中国政府 IT大手アリババグループなどに罰金 独占禁止法に違反

中国政府は、中国のIT大手アリババグループや、テンセントの子会社などが独占禁止法に違反したとして罰金を科したと発表しました。中国政府は影響力を拡大する巨大IT企業への規制を強化していて、今回の処分もその一環とみられます。

中国政府は14日、中国のネット通販最大手アリババグループの投資会社とSNSなどを手がけるテンセントの子会社などが、独占禁止法に違反したとしてそれぞれ50万人民元、日本円でおよそ800万円の罰金を科したと発表しました。

発表では、各社が過去に行った事業買収について、独占禁止法に基づく申請を行わなかったとしています。

中国では、アリババグループやテンセントに代表されるIT企業が急速に成長し、影響力を拡大しています。

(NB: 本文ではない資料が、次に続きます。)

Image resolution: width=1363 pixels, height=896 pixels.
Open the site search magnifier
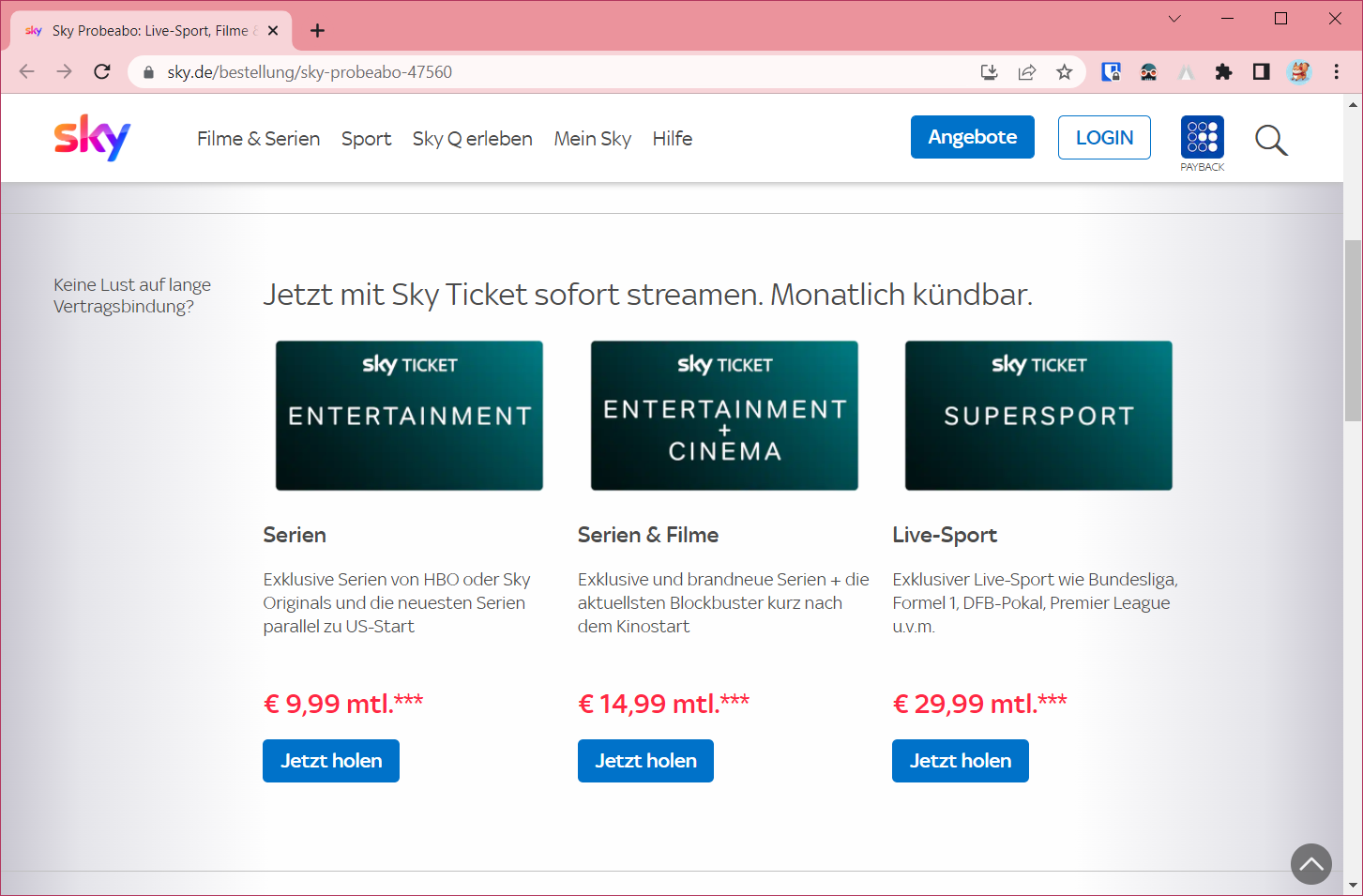[x=1271, y=140]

中国政府は、こうした状況に懸念を強めているとみられ、先月、IT企業による独占的な立場を利用した取り引きについて規制を強化する方針を打ち出しています。

また、アリババグループ傘下でキャッシュレス決済サービスなどを運営するアントグループは、先月、過去最大になるとみられた上場の直前に当局の指導を受けたことなどで上場延期に追い込まれています。

今回の処分について、中国当局は「インターネット分野での独占行為について監督を強化するというサインだ」などと説明していて、巨大IT企業に対する規制強化の一環とみられます。